## Passage given
⁂

From: Jonathan Cameron <jonathan.cameron@huawei.com>
To: Davidlohr Bueso <dave@stgolabs.net>
Cc: <ira.weiny@intel.com>, <lucerop@amd.com>,
<a.manzanares@samsung.com>, <mst@redhat.com>,
<marcel.apfelbaum@gmail.com>, <armbru@redhat.com>,
<linux-cxl@vger.kernel.org>, <qemu-devel@nongnu.org>
Subject: Re: [PATCH 4/5] hw/cxl: Support type3 HDM-DB
Date: Tue, 30 Sep 2025 16:36:36 +0100 [thread overview]
Message-ID: <20250930163636.00006770@huawei.com> (raw)
In-Reply-To: <20250930032153.1127773-5-dave@stgolabs.net>
On Mon, 29 Sep 2025 20:21:52 -0700
Davidlohr Bueso <dave@stgolabs.net> wrote:
> Add basic plumbing for memory expander devices that support Back
> Invalidation. This introduces a 'hdm-db=on|off' parameter and
> exposes the relevant BI RT/Decoder component cachemem registers.
>
> Some noteworthy properties:
> - Devices require enabling Flit mode.
> - Explicit BI-ID commit is required.
> - HDM decoder support both host and dev coherency models.
>
> Signed-off-by: Davidlohr Bueso <dave@stgolabs.net>
Hi Davidlohr,
Comments inline mostly focus on the bi parameter. I think flipping
it to true for components where we are hard coding it as true will
move that logic decision up a layer and make the code easier to follow.
Thanks,
Jonathan
> diff --git a/hw/cxl/cxl-component-utils.c b/hw/cxl/cxl-component-utils.c
> index a43d227336ca..2098e9999a88 100644
> --- a/hw/cxl/cxl-component-utils.c
> +++ b/hw/cxl/cxl-component-utils.c
> @@ -235,7 +309,7 @@ static void ras_init_common(uint32_t *reg_state, uint32_t *write_msk)
> }
>
> static void hdm_init_common(uint32_t *reg_state, uint32_t *write_msk,
> - enum reg_type type)
> + enum reg_type type, bool bi)

⁂

## Dataset excerpt
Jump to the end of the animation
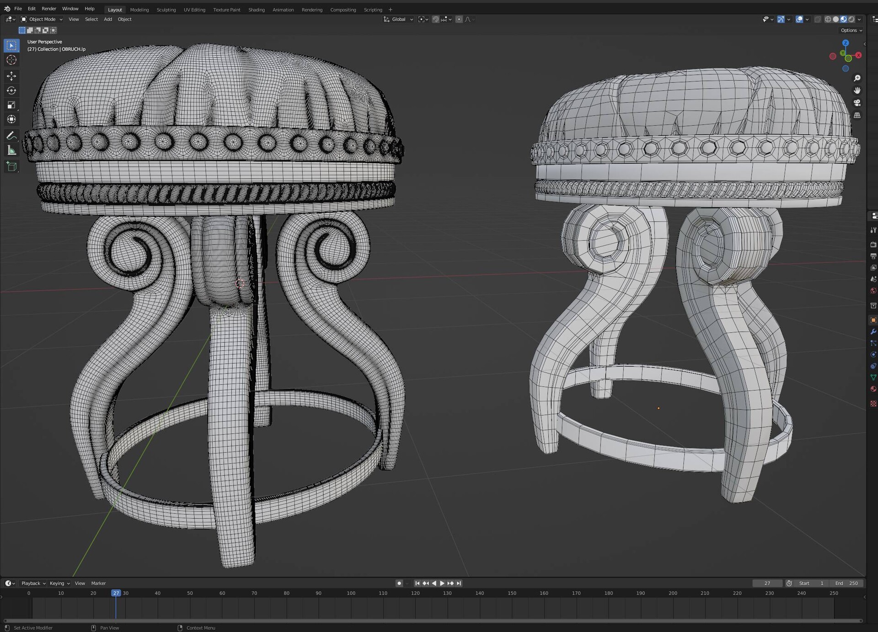 [x=459, y=583]
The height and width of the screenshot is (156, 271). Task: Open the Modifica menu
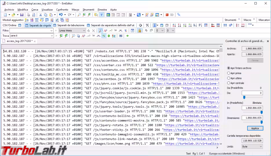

⁂

## Problem set
**a.** Please condense the paragraph in the HDM-DB patch reply that begins "Comments inline mostly focus on the bi parameter" into two short sentences, keeping its main points.
**b.** Give every email address that the Cc line of the HDM-DB patch reply lists.
**c.** Carry on the HDM-DB patch reply from the point where it ends.

## Task responses
**a.** The inline comments mainly concern the bi parameter. Setting it to true for components where it is hard-coded as true would move that decision up a layer and make the code easier to follow.

**b.**
- ira.weiny@intel.com
- lucerop@amd.com
- a.manzanares@samsung.com
- mst@redhat.com
- marcel.apfelbaum@gmail.com
- armbru@redhat.com
- linux-cxl@vger.kernel.org
- qemu-devel@nongnu.org

**c.**
> {
> int decoder_count = CXL_HDM_DECODER_COUNT;
> int hdm_inc = R_CXL_HDM_DECODER1_BASE_LO - R_CXL_HDM_DECODER0_BASE_LO;
> @@ -260,7 +334,9 @@ static void hdm_init_common(uint32_t *reg_state, uint32_t *write_msk,
> UIO_DECODER_COUNT, 0);
> ARRAY_FIELD_DP32(reg_state, CXL_HDM_DECODER_CAPABILITY, MEMDATA_NXM_CAP, 0);
> ARRAY_FIELD_DP32(reg_state, CXL_HDM_DECODER_CAPABILITY,
> - SUPPORTED_COHERENCY_MODEL, 0); /* Unknown */
> + SUPPORTED_COHERENCY_MODEL,
> + /* host+dev or Unknown */
> + type == CXL2_TYPE3_DEVICE && bi ? 3 : 0);
> ARRAY_FIELD_DP32(reg_state, CXL_HDM_DECODER_GLOBAL_CONTROL,
> HDM_DECODER_ENABLE, 0);
> write_msk[R_CXL_HDM_DECODER_GLOBAL_CONTROL] = 0x3;
> @@ -271,8 +347,7 @@ static void hdm_init_common(uint32_t *reg_state, uint32_t *write_msk,
> write_msk[R_CXL_HDM_DECODER0_SIZE_HI + i * hdm_inc] = 0xffffffff;
> write_msk[R_CXL_HDM_DECODER0_CTRL + i * hdm_inc] = 0x13ff;
> if (type == CXL2_DEVICE ||
> - type == CXL2_TYPE3_DEVICE ||
> - type == CXL2_LOGICAL_DEVICE) {
> + type == CXL2_TYPE3_DEVICE || type == CXL2_LOGICAL_DEVICE) {
Unrelated change? Or am I missing something real here?
> write_msk[R_CXL_HDM_DECODER0_TARGET_LIST_LO + i * hdm_inc] =
> 0xf0000000;
> } else {
> @@ -283,9 +358,43 @@ static void hdm_init_common(uint32_t *reg_state, uint32_t *write_msk,
> void cxl_component_register_init_common(uint32_t *reg_state,
> uint32_t *write_msk,
> - enum reg_type type)
> + enum reg_type type,
> + bool bi)
I wonder if we shouldn't set bi for all 3 component types that actually
have the BI related capability? For Type3 we keep it controllable
and for DSP and RP hard code the parameter to true.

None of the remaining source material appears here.